> **Exercise prompt**: Using the data below, output the first line and every line after it up to and including the line containing "首页 (359, 91)", exactly as written and with nothing added.

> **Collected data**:
[Start of section]

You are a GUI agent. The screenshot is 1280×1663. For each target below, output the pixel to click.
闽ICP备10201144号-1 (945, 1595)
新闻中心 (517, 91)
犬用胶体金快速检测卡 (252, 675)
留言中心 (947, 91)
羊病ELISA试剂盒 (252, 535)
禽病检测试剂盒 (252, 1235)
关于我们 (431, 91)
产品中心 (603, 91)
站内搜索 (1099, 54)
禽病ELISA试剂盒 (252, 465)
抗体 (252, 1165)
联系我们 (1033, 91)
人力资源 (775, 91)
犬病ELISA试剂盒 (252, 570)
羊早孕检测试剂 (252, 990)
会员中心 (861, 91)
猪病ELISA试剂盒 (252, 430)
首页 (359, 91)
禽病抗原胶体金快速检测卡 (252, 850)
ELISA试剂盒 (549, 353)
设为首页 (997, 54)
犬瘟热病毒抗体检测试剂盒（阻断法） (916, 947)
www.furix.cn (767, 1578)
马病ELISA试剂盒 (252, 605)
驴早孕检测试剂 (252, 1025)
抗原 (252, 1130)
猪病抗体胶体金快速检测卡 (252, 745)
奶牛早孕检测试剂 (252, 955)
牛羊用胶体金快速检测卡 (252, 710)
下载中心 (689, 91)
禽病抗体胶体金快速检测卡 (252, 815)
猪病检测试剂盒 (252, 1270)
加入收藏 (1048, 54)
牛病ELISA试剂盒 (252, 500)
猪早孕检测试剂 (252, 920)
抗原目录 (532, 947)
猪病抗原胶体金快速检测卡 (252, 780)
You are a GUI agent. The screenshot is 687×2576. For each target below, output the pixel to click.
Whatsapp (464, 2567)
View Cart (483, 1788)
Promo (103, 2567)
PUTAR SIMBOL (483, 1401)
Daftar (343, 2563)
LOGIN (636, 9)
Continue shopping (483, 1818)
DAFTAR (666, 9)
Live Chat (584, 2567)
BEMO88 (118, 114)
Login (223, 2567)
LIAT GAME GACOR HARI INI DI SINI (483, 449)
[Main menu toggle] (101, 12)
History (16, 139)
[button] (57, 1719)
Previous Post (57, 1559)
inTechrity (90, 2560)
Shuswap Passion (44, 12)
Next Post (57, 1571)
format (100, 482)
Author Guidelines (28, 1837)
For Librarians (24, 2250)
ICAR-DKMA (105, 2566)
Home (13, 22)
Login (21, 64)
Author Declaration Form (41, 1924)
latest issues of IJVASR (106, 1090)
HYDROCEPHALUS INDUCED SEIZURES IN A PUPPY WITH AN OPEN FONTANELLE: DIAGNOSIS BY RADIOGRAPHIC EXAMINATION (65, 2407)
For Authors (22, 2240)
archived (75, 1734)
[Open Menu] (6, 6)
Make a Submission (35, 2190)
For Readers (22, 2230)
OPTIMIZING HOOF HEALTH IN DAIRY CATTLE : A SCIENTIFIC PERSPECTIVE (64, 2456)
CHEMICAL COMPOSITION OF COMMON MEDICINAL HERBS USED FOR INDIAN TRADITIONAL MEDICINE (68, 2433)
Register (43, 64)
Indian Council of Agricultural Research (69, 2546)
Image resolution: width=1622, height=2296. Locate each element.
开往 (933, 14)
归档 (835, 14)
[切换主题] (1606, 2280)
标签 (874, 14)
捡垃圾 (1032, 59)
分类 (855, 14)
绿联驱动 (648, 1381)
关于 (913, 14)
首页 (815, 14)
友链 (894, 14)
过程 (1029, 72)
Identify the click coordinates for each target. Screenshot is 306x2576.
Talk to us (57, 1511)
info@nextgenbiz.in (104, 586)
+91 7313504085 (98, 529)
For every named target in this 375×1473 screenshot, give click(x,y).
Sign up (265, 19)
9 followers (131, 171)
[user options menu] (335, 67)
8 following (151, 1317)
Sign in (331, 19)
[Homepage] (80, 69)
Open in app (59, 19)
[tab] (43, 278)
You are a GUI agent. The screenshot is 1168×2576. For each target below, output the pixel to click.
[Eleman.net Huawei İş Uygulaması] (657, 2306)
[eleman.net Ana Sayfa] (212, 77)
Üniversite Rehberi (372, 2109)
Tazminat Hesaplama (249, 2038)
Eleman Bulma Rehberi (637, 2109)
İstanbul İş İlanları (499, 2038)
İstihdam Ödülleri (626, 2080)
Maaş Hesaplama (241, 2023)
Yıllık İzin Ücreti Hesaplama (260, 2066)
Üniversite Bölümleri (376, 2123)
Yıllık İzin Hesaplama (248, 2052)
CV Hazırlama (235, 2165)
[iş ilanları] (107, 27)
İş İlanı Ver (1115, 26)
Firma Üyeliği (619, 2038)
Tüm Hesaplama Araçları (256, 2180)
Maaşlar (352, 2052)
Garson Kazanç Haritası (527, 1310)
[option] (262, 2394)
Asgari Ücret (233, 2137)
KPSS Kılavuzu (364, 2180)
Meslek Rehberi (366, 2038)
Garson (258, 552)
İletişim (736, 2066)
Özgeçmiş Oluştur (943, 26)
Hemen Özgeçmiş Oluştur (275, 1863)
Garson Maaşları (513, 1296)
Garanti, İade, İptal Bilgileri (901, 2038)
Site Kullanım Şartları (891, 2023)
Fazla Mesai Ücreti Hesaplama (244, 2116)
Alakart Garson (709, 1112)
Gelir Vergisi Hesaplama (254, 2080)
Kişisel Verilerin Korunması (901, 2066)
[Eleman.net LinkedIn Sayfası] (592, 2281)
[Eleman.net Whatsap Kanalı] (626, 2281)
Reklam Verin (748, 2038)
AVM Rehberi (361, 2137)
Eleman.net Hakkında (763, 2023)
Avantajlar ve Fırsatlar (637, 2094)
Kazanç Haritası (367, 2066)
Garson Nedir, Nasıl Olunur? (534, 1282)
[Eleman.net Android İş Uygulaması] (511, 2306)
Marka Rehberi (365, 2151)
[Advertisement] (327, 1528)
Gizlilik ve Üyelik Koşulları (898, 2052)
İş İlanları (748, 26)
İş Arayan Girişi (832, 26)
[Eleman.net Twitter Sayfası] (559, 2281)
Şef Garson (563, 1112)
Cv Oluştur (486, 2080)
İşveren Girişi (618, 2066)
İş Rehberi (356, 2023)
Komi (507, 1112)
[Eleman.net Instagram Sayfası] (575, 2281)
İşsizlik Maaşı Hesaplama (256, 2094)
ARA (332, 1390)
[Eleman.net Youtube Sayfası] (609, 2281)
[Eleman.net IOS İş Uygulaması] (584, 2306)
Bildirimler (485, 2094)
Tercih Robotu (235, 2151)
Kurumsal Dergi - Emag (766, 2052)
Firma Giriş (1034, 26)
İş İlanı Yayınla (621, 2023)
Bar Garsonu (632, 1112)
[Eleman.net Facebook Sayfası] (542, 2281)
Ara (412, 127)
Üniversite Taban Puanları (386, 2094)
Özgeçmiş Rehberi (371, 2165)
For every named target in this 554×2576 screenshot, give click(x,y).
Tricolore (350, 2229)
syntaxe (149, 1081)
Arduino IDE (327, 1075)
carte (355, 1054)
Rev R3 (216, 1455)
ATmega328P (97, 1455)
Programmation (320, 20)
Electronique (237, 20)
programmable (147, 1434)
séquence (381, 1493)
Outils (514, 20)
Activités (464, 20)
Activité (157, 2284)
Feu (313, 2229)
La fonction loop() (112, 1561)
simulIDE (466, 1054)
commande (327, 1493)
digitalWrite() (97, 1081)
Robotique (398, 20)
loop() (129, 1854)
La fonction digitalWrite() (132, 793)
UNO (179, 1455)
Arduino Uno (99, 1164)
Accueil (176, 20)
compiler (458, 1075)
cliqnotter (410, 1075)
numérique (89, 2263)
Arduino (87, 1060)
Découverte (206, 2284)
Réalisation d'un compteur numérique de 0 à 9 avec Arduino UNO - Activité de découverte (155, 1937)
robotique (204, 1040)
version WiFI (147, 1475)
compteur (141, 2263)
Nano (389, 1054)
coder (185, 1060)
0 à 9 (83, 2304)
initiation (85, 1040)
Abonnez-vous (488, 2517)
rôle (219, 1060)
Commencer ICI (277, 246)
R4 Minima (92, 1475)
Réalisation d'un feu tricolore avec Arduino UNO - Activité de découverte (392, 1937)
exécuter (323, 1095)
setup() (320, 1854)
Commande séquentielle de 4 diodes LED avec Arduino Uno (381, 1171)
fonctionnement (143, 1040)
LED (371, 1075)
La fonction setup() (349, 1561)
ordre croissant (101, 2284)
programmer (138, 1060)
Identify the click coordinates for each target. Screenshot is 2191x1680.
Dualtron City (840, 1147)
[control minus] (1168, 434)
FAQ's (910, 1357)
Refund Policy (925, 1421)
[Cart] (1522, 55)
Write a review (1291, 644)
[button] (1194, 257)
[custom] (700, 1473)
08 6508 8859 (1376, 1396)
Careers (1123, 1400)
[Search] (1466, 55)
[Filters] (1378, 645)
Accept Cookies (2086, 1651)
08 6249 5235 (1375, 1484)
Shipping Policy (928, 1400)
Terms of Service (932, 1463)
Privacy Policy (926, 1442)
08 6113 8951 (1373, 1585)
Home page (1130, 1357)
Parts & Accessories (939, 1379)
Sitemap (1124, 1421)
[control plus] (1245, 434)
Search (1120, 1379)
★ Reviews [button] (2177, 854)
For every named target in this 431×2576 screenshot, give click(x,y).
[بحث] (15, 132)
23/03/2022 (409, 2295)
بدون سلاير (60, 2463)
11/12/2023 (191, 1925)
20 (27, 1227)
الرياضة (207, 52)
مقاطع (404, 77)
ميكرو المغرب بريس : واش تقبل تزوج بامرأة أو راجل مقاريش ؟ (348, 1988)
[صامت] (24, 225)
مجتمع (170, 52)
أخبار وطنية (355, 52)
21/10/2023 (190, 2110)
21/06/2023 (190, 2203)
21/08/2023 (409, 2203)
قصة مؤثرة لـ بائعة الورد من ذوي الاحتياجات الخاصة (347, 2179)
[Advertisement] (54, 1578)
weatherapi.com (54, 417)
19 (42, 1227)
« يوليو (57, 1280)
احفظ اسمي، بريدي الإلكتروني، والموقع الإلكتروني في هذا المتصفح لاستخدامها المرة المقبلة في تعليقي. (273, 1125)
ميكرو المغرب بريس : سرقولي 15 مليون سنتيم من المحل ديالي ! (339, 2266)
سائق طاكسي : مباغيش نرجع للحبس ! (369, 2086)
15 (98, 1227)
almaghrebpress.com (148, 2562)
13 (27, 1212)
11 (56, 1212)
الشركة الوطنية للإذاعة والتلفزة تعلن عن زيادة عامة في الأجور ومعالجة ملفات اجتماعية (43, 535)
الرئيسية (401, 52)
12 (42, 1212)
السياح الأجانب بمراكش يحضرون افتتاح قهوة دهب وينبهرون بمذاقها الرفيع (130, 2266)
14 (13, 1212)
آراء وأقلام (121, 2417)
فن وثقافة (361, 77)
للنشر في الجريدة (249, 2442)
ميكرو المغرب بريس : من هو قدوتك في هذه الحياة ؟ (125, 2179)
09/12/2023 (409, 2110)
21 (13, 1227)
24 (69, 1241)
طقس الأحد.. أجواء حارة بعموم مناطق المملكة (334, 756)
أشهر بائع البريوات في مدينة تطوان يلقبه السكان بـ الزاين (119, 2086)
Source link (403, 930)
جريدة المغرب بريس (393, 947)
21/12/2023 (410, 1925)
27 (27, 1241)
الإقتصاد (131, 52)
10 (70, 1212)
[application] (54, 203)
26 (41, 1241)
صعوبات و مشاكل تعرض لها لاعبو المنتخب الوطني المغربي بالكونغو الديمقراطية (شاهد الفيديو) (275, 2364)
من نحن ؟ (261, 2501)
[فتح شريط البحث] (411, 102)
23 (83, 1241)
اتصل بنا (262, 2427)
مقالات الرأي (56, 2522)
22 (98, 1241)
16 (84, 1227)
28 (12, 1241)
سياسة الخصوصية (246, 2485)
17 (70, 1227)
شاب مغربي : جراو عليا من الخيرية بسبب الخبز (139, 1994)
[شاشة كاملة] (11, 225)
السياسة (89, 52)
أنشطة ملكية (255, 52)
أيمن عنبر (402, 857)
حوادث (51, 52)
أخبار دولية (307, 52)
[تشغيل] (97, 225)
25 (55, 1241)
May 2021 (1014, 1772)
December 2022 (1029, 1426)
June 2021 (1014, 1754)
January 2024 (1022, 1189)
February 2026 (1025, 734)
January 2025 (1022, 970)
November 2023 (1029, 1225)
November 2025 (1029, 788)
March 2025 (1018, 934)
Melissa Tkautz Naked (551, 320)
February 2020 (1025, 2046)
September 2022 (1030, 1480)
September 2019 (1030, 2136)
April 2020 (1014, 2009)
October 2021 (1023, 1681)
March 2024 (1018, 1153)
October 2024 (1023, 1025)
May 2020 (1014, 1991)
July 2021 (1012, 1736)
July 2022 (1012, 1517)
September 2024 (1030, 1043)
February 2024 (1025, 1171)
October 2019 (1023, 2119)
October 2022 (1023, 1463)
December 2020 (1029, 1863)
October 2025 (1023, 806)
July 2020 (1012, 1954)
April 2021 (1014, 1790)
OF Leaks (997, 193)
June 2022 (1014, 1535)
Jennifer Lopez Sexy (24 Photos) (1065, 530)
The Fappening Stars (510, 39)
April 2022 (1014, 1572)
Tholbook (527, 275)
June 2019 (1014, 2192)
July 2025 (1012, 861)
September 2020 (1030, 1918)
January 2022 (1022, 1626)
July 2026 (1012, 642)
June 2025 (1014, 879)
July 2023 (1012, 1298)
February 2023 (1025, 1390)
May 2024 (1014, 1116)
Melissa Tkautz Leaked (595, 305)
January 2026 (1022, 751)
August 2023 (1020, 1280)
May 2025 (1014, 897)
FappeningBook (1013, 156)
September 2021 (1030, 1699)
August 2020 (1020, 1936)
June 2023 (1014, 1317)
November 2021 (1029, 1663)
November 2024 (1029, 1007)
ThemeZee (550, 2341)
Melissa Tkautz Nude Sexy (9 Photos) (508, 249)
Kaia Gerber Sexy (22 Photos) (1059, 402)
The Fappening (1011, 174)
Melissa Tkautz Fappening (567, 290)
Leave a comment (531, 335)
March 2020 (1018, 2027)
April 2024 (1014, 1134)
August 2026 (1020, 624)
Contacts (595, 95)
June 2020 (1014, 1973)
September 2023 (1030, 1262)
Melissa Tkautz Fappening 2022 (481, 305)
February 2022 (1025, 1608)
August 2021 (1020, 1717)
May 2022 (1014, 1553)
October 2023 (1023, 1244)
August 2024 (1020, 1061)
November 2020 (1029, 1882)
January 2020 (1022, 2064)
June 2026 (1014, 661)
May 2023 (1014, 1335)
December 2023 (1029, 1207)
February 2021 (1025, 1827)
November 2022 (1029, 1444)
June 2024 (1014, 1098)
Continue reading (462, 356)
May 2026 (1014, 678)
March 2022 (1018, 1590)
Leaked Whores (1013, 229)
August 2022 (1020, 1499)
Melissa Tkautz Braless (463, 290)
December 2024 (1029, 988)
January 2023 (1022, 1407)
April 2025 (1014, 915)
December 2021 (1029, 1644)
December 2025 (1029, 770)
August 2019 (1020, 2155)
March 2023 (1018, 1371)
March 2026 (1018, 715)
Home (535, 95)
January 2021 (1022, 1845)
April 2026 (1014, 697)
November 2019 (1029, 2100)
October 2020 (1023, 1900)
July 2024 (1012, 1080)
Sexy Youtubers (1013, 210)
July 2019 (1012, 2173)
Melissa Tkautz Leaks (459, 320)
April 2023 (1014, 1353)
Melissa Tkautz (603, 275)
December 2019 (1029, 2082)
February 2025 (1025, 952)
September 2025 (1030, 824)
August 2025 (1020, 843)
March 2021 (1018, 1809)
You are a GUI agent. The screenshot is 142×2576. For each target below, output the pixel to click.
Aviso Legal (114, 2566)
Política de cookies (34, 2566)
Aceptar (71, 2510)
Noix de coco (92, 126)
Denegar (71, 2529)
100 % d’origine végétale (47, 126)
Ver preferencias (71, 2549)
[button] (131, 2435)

[End of section]

> **Finished exercise**:
You are a GUI agent. The screenshot is 1280×1663. For each target below, output the pixel to click.
闽ICP备10201144号-1 (945, 1595)
新闻中心 (517, 91)
犬用胶体金快速检测卡 (252, 675)
留言中心 (947, 91)
羊病ELISA试剂盒 (252, 535)
禽病检测试剂盒 (252, 1235)
关于我们 (431, 91)
产品中心 (603, 91)
站内搜索 (1099, 54)
禽病ELISA试剂盒 (252, 465)
抗体 (252, 1165)
联系我们 (1033, 91)
人力资源 (775, 91)
犬病ELISA试剂盒 (252, 570)
羊早孕检测试剂 (252, 990)
会员中心 (861, 91)
猪病ELISA试剂盒 (252, 430)
首页 (359, 91)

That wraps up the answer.